Start of DATA
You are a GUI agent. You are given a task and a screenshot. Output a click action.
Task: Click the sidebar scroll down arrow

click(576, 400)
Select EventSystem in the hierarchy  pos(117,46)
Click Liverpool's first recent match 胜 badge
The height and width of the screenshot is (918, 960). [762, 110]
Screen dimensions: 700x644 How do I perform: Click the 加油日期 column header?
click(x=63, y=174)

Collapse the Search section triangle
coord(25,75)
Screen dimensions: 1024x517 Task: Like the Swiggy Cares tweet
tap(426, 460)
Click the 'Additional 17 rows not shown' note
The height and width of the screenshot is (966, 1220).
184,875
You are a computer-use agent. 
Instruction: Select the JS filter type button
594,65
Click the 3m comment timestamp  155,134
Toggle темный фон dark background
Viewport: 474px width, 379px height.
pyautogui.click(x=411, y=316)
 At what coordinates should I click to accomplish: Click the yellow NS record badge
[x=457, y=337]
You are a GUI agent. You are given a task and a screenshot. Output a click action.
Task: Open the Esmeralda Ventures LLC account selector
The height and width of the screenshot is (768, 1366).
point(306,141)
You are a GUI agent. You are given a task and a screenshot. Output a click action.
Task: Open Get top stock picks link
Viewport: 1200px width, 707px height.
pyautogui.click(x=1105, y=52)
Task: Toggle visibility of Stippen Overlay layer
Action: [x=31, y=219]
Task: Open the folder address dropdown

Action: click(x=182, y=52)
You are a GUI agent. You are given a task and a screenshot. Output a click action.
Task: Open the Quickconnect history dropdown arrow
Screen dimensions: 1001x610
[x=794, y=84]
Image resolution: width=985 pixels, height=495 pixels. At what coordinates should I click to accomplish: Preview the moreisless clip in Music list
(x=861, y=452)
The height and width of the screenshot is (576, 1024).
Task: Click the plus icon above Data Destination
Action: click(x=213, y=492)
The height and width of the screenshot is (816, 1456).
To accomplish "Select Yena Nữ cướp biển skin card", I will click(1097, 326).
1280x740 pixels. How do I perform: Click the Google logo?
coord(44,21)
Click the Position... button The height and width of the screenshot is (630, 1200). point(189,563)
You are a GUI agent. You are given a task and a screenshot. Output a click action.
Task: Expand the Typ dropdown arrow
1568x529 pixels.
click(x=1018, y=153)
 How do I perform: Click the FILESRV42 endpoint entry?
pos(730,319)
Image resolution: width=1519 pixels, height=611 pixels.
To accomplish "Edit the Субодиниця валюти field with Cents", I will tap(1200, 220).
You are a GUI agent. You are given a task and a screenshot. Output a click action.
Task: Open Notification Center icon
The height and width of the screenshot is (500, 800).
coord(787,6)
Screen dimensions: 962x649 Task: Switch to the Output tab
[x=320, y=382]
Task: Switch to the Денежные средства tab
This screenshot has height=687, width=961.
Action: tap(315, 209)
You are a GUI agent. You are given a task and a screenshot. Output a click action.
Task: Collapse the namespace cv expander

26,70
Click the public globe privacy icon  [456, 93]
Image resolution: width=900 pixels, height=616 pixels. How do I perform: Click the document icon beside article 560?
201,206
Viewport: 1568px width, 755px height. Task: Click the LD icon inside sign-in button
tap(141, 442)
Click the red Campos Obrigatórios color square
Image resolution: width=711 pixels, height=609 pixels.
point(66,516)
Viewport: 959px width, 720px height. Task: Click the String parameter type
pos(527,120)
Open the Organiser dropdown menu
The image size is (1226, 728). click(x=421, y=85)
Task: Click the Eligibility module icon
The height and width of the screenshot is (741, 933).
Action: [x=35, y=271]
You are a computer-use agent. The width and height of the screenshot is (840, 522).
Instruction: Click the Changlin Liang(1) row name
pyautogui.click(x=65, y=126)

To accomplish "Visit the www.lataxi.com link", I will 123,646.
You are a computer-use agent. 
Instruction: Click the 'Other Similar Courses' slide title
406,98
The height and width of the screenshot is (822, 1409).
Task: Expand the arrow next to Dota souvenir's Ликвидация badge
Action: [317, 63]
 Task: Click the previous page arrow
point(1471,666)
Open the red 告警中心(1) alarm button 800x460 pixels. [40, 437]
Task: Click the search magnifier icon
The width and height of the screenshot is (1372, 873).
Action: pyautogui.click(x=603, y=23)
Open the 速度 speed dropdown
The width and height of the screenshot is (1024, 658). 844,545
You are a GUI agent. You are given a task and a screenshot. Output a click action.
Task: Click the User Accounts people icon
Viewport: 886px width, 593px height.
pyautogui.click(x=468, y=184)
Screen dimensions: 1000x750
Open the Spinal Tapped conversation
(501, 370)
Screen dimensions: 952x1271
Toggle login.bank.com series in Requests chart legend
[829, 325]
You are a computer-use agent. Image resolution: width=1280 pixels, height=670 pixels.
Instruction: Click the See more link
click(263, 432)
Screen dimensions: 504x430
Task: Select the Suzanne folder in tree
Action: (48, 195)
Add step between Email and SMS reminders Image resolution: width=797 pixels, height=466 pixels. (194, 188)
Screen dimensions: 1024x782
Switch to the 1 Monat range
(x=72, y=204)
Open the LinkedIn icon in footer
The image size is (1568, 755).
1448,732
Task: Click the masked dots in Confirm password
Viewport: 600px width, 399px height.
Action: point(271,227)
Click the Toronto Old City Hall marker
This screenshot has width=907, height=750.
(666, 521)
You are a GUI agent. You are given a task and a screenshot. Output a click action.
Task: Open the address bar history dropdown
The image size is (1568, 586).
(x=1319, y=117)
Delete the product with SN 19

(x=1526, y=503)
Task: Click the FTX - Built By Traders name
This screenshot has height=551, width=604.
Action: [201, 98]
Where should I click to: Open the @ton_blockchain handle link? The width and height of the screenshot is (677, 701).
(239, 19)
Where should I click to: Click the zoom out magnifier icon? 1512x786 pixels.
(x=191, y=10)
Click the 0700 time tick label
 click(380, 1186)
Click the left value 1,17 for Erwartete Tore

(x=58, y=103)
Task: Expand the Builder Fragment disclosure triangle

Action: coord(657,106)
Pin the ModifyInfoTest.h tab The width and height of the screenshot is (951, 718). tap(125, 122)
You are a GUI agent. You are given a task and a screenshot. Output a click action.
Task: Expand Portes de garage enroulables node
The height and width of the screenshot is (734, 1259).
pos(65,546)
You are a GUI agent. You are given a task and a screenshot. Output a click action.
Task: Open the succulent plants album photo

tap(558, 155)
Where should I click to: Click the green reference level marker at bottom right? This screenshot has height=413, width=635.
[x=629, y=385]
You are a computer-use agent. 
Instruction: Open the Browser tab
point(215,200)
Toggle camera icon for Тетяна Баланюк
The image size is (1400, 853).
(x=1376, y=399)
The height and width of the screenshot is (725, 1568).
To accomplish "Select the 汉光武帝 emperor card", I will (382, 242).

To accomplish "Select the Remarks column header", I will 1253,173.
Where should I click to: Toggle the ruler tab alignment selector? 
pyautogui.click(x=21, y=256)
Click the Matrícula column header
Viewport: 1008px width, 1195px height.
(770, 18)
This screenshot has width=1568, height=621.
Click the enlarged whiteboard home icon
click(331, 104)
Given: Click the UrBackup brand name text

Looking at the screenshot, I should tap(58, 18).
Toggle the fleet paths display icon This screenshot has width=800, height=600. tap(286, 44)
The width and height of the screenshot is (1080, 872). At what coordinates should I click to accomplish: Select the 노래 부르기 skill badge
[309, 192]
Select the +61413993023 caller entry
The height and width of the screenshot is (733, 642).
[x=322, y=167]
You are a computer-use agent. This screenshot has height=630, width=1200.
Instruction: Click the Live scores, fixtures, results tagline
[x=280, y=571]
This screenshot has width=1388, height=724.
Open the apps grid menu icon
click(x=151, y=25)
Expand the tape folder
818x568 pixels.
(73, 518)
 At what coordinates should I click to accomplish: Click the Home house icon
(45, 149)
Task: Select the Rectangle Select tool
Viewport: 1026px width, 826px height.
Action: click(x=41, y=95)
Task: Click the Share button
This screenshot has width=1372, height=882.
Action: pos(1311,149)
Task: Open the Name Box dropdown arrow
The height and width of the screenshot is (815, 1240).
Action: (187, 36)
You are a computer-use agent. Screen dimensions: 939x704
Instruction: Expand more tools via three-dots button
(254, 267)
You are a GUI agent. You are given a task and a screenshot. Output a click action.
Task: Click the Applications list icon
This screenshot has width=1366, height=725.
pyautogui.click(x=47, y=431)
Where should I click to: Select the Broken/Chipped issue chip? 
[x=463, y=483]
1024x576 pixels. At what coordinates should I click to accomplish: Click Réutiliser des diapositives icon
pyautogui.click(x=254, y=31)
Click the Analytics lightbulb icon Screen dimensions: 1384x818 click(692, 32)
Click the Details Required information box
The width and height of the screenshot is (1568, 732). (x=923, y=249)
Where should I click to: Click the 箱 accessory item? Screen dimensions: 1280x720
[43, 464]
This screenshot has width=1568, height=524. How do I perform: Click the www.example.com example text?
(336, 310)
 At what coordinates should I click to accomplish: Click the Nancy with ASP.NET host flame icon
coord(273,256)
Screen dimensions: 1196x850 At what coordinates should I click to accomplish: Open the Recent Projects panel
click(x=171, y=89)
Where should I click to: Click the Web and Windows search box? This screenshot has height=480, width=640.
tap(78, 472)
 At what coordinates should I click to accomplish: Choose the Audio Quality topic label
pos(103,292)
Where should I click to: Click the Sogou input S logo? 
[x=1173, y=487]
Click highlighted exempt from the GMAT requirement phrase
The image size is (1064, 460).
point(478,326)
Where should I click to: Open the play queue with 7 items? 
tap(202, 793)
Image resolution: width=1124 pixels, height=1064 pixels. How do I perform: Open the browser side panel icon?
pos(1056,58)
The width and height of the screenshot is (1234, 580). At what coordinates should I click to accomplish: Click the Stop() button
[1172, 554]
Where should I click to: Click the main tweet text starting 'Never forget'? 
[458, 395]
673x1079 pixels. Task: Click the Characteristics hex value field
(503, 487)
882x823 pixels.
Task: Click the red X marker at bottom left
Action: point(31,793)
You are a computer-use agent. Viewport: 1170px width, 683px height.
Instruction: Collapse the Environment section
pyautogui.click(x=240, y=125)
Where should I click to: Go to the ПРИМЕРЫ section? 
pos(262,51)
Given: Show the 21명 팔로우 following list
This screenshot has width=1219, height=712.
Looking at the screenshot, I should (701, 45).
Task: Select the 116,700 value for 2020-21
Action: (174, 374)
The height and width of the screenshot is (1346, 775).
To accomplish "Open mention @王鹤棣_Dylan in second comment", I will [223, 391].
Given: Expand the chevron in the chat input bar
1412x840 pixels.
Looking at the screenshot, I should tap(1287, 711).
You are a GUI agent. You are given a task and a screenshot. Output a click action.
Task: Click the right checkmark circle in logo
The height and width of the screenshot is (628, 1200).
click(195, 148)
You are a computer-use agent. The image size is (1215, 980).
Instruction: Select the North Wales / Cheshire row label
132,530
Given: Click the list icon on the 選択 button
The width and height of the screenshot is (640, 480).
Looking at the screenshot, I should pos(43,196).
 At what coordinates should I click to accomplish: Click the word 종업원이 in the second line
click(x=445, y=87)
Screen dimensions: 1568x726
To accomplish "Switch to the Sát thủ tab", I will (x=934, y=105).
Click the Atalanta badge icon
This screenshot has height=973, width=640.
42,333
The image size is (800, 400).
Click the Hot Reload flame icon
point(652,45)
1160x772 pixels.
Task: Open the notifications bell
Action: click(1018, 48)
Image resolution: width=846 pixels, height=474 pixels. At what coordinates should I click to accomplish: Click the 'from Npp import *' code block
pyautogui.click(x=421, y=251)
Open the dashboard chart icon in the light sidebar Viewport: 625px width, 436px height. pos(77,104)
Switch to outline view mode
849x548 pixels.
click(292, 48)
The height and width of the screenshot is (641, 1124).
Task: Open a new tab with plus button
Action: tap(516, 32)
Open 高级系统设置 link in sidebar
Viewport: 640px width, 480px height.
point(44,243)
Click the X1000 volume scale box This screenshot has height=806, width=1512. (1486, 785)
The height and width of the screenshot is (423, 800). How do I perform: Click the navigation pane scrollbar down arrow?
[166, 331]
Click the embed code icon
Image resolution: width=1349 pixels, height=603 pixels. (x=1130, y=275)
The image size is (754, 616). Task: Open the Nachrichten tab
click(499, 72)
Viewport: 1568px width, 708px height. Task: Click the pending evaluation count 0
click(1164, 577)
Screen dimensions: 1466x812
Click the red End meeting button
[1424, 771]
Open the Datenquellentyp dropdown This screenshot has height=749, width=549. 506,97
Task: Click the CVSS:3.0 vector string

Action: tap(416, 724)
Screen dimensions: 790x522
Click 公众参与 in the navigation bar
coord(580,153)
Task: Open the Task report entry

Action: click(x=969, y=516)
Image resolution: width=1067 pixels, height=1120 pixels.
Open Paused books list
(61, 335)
End of DATA
TO DO ->
Reproduce, exactly as they stand in the data above, the lines from the one that holds "Where should I click to: Click the green" to the one that holds "Task: Open the Name Box dropdown arrow", inclusive.

SOLUTION BELOW ->
Where should I click to: Click the green reference level marker at bottom right? This screenshot has height=413, width=635.
[x=629, y=385]
You are a computer-use agent. 
Instruction: Open the Browser tab
point(215,200)
Toggle camera icon for Тетяна Баланюк
The image size is (1400, 853).
(x=1376, y=399)
The height and width of the screenshot is (725, 1568).
To accomplish "Select the 汉光武帝 emperor card", I will (382, 242).

To accomplish "Select the Remarks column header", I will 1253,173.
Where should I click to: Toggle the ruler tab alignment selector? 
pyautogui.click(x=21, y=256)
Click the Matrícula column header
Viewport: 1008px width, 1195px height.
(770, 18)
This screenshot has width=1568, height=621.
Click the enlarged whiteboard home icon
click(331, 104)
Given: Click the UrBackup brand name text

Looking at the screenshot, I should tap(58, 18).
Toggle the fleet paths display icon This screenshot has width=800, height=600. tap(286, 44)
The width and height of the screenshot is (1080, 872). At what coordinates should I click to accomplish: Select the 노래 부르기 skill badge
[309, 192]
Select the +61413993023 caller entry
The height and width of the screenshot is (733, 642).
[x=322, y=167]
You are a computer-use agent. This screenshot has height=630, width=1200.
Instruction: Click the Live scores, fixtures, results tagline
[x=280, y=571]
This screenshot has width=1388, height=724.
Open the apps grid menu icon
click(x=151, y=25)
Expand the tape folder
818x568 pixels.
(73, 518)
 At what coordinates should I click to accomplish: Click the Home house icon
(45, 149)
Task: Select the Rectangle Select tool
Viewport: 1026px width, 826px height.
Action: click(x=41, y=95)
Task: Click the Share button
This screenshot has width=1372, height=882.
Action: pos(1311,149)
Task: Open the Name Box dropdown arrow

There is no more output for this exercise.